On Sun, 2010-07-04 at 22:56 +0200, Ralf Mardorf wrote:
> Good to read about this issue. I always disable the on-board audio
> devices, but I would add a second PCI card to my PC and sync it with
the
> already installed sound card, so I better don't do it. It at least
would
> be nice to have several MIDI IO by simply using some cheap Envy24
cards.
> Unfortunately those cheap cards seems to use just one of the two MPUs
> supported by the Envy24.
Note that I didn't say Linux does this (it would break separation
between the midi and audio subsystems), just that you can do it if you
know when developing the midi ISR exactly what hardware you have
available on the audio side (Specifically what address the cards
playback position register is).
The thing is you really want that timestamp to be based on the soundcard
clock that will ultimately be outputting the samples generated as a
result of that midi, difficult with things like Pulse (and to an extent
Jack) in the way and obviously unworkable with netjack.

- _ENTRIES PROVIDED_
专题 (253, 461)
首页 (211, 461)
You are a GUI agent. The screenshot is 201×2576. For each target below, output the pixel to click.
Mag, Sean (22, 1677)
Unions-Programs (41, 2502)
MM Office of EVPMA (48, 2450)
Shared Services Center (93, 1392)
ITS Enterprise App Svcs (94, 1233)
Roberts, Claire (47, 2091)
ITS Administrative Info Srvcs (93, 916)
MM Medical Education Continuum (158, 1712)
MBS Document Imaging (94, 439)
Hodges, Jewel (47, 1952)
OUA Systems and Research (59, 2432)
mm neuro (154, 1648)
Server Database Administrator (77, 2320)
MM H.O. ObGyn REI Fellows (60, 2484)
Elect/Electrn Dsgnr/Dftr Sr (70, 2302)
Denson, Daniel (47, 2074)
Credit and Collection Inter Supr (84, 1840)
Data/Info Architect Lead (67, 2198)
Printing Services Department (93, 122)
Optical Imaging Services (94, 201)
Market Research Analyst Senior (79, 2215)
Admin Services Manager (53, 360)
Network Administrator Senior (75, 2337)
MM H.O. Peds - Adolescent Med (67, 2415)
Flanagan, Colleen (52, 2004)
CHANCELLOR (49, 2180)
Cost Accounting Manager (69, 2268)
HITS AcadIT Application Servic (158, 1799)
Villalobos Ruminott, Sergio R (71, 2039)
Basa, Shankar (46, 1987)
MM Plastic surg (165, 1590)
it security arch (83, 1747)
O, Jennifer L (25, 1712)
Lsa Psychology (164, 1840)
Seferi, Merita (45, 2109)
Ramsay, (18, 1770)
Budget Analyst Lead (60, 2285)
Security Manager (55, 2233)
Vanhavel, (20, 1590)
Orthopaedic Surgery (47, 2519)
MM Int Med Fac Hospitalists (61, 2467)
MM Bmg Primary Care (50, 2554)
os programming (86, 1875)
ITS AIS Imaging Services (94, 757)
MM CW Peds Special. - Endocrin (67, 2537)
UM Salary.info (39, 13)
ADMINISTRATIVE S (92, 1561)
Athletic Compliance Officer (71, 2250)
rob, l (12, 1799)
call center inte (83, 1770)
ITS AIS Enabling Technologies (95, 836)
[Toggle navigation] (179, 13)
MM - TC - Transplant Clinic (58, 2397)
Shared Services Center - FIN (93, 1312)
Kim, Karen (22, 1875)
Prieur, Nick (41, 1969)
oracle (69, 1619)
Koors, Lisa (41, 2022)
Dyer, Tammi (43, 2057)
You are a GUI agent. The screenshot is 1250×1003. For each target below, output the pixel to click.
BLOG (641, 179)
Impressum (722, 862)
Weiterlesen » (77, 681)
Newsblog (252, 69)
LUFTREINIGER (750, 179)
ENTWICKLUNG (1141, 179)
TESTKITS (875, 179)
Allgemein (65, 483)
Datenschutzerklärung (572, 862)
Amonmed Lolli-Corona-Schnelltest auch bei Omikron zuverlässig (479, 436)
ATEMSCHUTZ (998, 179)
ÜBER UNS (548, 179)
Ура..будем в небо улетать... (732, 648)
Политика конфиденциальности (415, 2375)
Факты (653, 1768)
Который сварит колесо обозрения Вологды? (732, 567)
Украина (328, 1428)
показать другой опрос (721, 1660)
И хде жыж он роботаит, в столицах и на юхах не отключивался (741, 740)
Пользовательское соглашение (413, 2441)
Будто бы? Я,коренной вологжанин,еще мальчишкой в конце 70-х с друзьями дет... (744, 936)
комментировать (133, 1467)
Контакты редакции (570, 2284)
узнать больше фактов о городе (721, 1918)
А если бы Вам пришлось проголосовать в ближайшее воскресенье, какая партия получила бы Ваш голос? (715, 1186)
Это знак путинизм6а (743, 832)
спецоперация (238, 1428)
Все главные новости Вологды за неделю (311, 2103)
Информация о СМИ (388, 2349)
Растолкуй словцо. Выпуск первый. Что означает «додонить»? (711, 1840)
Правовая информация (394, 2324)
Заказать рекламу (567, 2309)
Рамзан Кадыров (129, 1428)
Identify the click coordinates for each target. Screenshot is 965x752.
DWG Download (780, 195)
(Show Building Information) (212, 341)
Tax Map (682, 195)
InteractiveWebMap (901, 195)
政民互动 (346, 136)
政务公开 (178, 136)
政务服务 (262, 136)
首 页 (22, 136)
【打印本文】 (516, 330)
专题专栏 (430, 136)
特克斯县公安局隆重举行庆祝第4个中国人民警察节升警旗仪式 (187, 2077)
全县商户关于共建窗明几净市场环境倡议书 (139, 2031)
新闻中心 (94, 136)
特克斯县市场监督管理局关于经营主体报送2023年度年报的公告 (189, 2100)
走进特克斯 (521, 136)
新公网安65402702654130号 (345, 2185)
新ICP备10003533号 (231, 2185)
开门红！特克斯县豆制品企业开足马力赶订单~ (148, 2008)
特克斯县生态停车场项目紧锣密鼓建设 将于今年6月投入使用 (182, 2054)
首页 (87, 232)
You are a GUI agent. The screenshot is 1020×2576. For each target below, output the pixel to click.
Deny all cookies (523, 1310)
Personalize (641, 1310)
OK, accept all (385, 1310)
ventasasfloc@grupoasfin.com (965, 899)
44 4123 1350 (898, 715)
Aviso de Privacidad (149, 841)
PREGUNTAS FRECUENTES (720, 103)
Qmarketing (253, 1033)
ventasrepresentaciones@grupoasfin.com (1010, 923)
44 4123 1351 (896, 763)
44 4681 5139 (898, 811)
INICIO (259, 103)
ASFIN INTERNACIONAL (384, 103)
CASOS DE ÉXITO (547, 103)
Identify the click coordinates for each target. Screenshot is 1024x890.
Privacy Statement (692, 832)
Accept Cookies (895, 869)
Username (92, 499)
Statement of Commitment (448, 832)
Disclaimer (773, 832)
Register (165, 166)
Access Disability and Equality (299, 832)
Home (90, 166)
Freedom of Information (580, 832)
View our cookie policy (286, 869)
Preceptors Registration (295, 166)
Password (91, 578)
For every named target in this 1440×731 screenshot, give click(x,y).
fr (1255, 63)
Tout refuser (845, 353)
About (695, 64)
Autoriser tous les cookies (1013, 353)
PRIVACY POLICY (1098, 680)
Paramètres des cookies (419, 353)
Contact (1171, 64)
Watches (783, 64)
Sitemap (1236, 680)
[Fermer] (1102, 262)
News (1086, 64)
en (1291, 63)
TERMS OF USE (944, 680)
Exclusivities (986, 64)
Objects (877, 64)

- _EXERCISE INSTRUCTIONS_
**a)** In the mailing-list message about MIDI timing, what clock does the writer say the timestamp should ideally be based on?
**b)** Write the next part of the mailing-list message about MIDI timing, picking up after its final sentence.

- _EXERCISE RESULTS_
**a)** The soundcard clock that will ultimately output the samples generated as a result of that MIDI.

**b)**
This sort of issue is what the ALSA midi sequencer is really intended to
fix, by making midi timing a kernel problem rather then a user space
one. It sort of solves HALF the problem, in that it makes getting midi
messages out on time more or less possible (at least on paper), but it
does nothing for reliably timestamping incoming midi using a clock that
can be related simply to the audio sample clock and which would thus be
useful when building software synths.
You could probably hack a multi serial port card to do multiple midi
ports (Change the rock to give a suitable divider for 31250 baud
(4MHz?), add current loop interfaces)...
Regards, Dan.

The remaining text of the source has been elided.